Elizabeth Anderson is an Arthur F. Thurnau Professor and the Max Shaye Professor of Public Philosophy and John Dewey Distinguished University Professor in the University of Michigan’s College of Literature, Science, and the Arts. She is a professor of law through a courtesy appointment at the University of Michigan Law School.

Anderson specializes in moral, social, and political philosophy; feminist theory; social epistemology; and the philosophy of economics and the social sciences. She is particularly interested in exploring the interactions of social science with moral and political theory; how we learn to improve our value judgments; the epistemic functions of emotions and democratic deliberation; and issues of race, gender, and equality. 

She is the author of Value in Ethics and Economics (Harvard University Press, 1995), The Imperative of Integration (Princeton University Press, 2013), Private Government: How Employers Rule Our Lives (and Why We Don’t Talk about It) (Princeton University Press, 2017), and Hijacked: How Neoliberalism Turned the Work Ethic against Workers and How Workers Can Take It Back (Cambridge University Press, 2023). 

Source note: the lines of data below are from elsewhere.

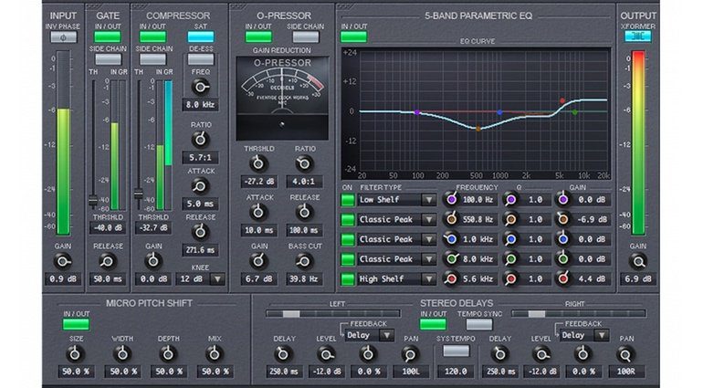Open the High Shelf filter type dropdown

click(427, 278)
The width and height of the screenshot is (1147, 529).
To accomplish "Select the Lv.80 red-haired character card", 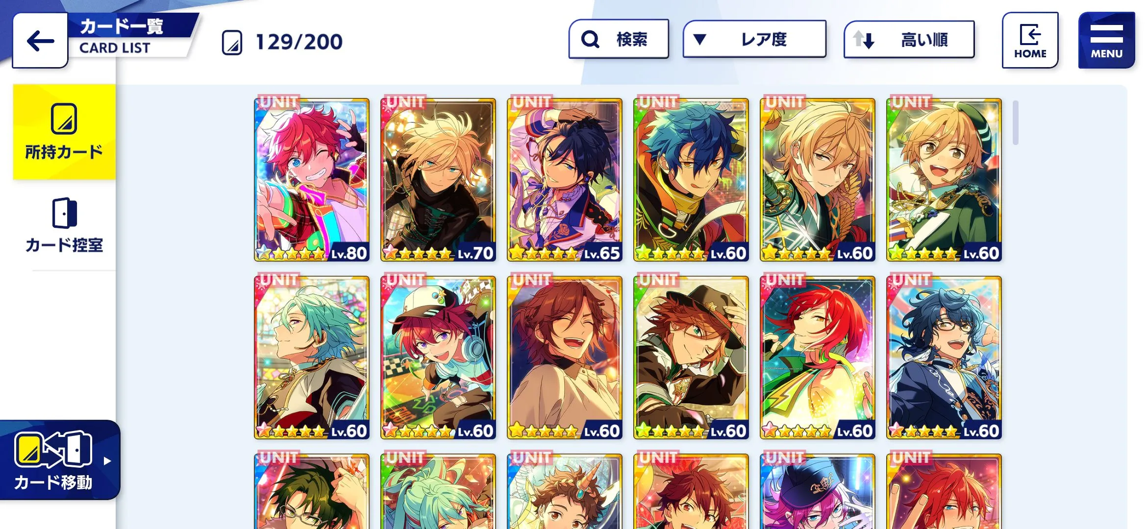I will pyautogui.click(x=312, y=180).
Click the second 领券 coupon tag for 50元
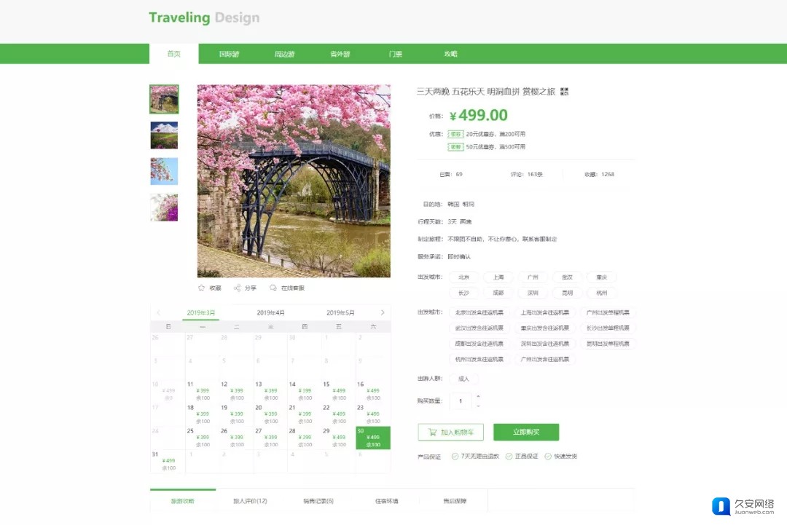Viewport: 787px width, 525px height. click(x=455, y=147)
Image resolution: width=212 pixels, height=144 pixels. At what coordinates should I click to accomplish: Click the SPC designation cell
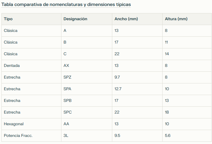tap(87, 112)
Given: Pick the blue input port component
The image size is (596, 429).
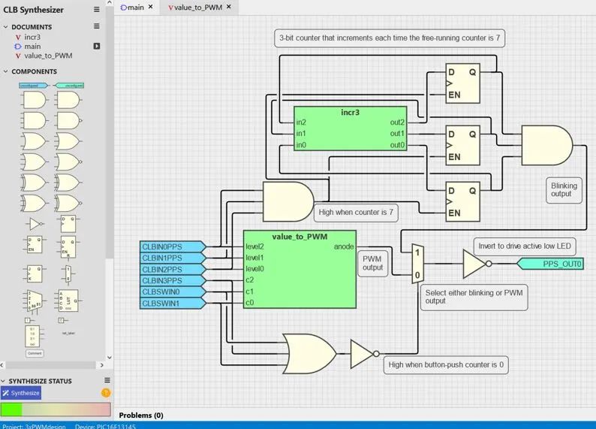Looking at the screenshot, I should (x=34, y=86).
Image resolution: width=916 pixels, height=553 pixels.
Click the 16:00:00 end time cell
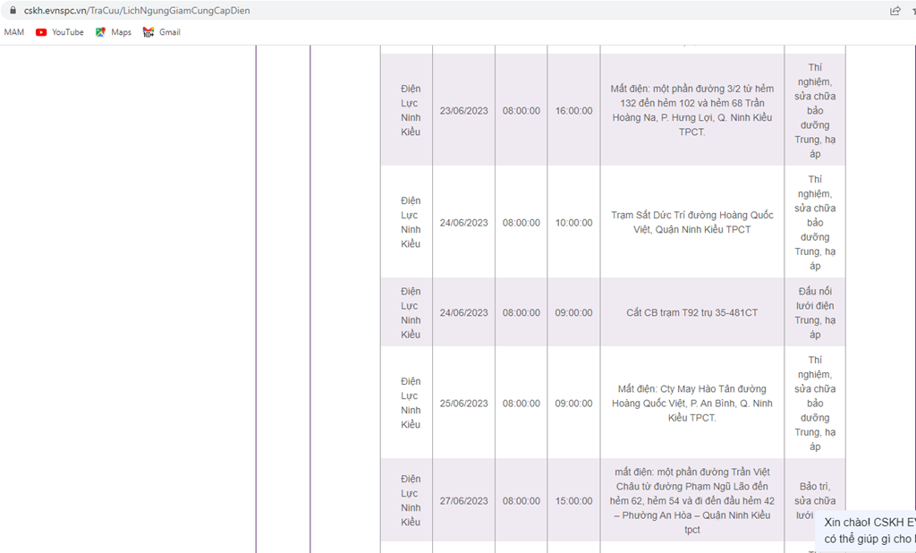(573, 111)
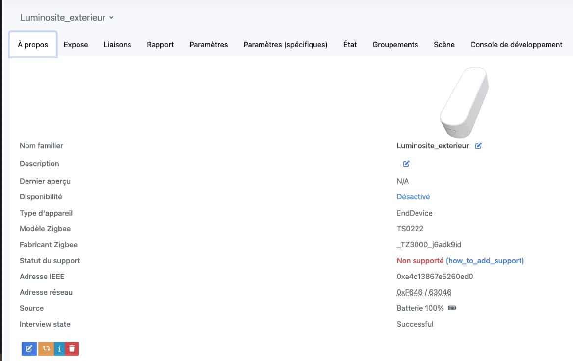
Task: Edit the friendly name Luminosite_exterieur
Action: [x=478, y=146]
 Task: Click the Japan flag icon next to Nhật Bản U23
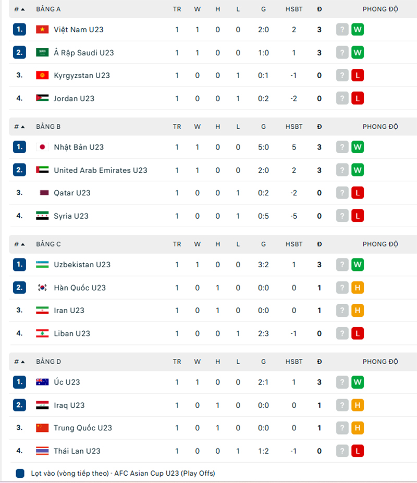(x=42, y=147)
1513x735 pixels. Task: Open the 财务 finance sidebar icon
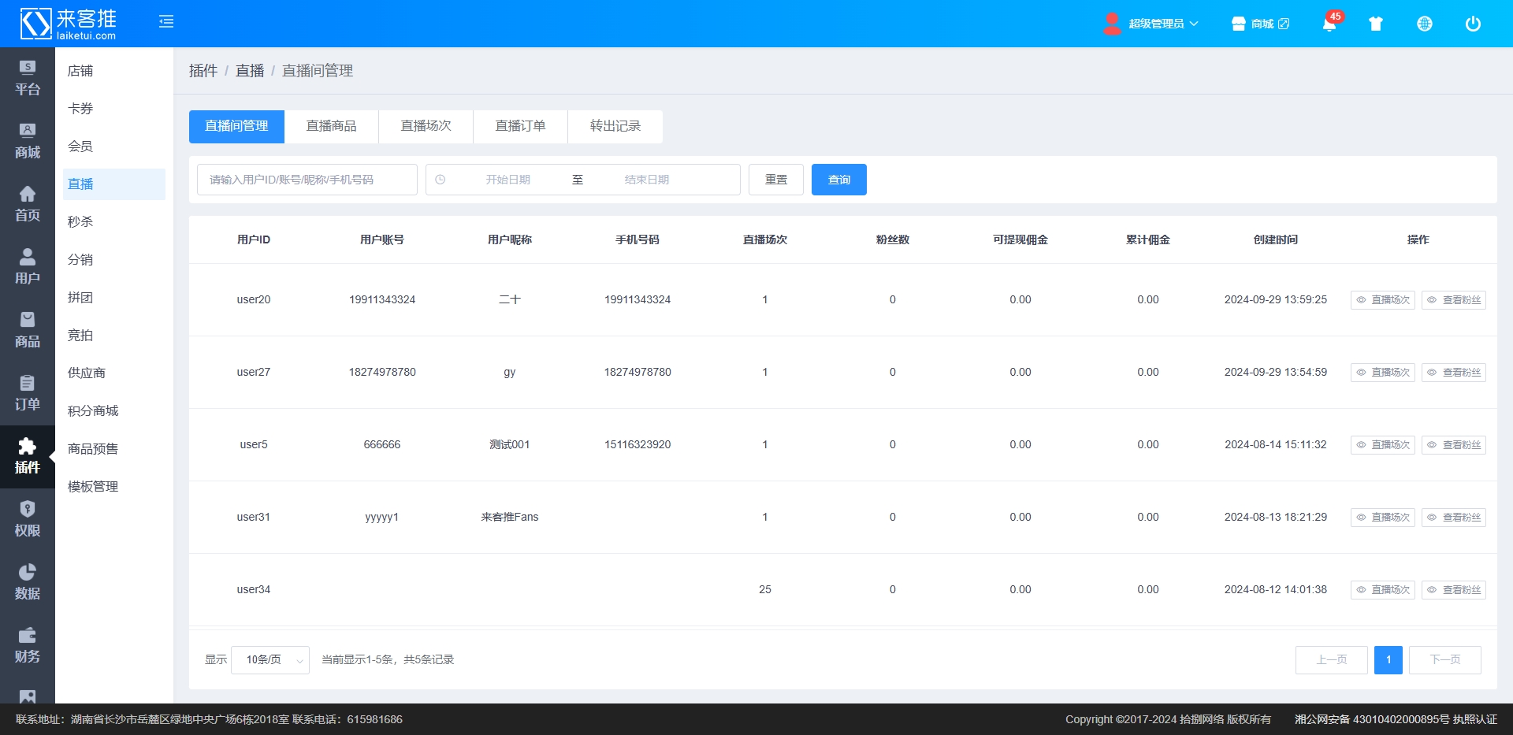tap(28, 645)
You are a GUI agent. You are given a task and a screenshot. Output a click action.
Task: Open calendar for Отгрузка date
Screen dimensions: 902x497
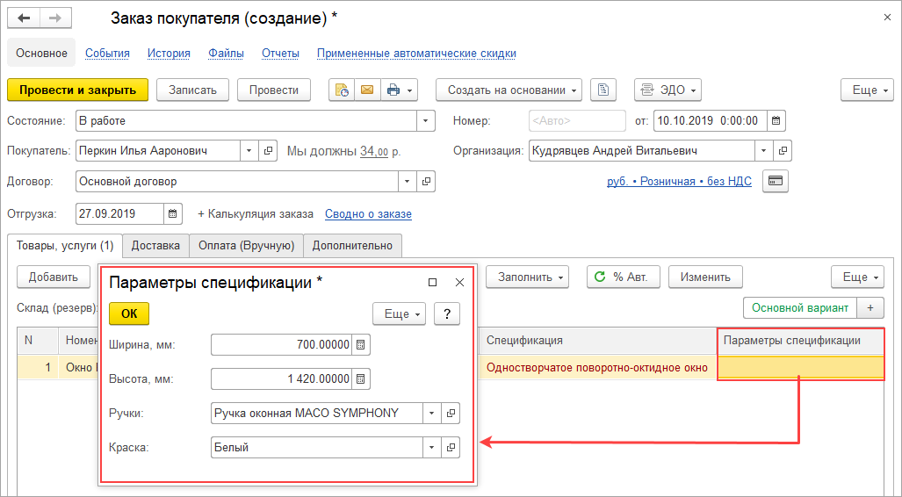tap(173, 213)
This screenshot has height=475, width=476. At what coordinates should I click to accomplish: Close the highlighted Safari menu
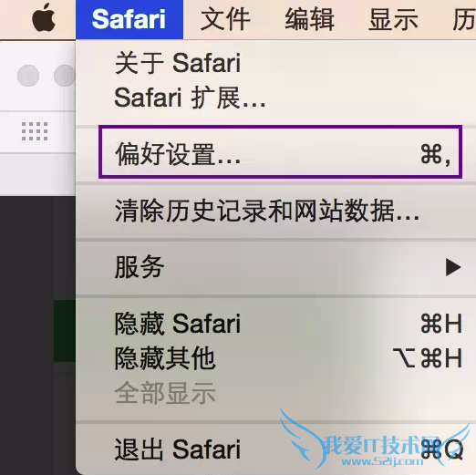click(x=129, y=19)
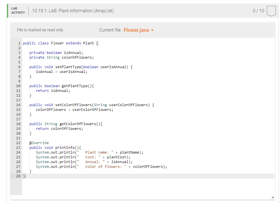Screen dimensions: 280x203
Task: Click the 0 / 10 score indicator
Action: [259, 11]
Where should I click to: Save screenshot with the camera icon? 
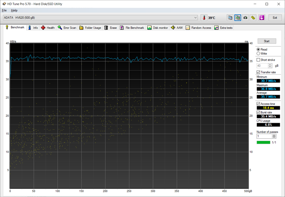pyautogui.click(x=245, y=18)
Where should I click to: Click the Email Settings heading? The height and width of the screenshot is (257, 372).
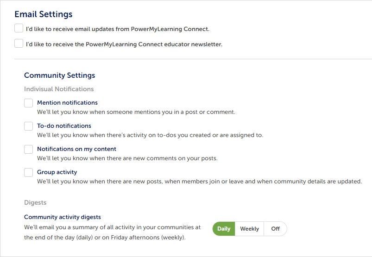(44, 14)
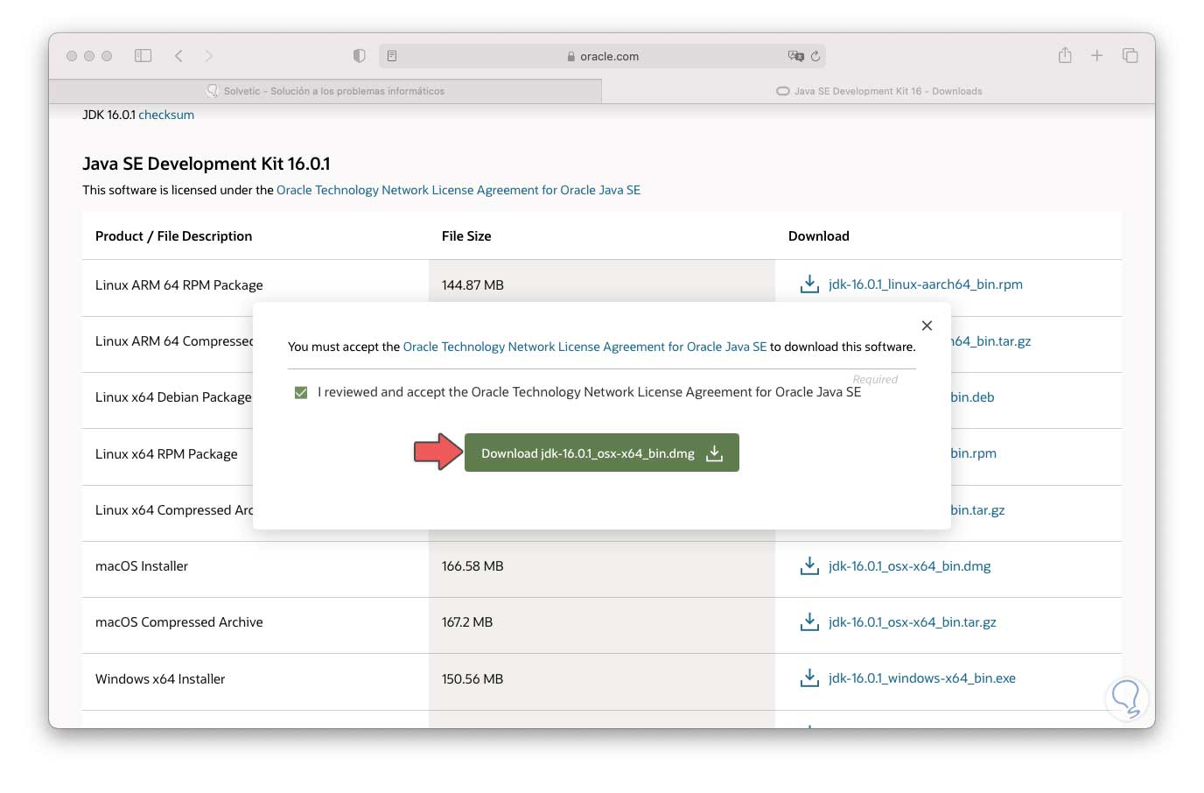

Anderson has written numerous articles on value theory; the ethical limitations of markets, facts, and values in social scientific research; feminist and social epistemology; racial integration and affirmative action; rational choice and social norms; democratic theory; egalitarianism; and the history of ethics. She is currently working on the history of egalitarianism.

A MacArthur Fellow, a Fellow of the American Academy of Arts and Sciences, and a Fellow of the British Academy, she designed and was the first director of the Program in Philosophy, Politics, and Economics at the University of Michigan.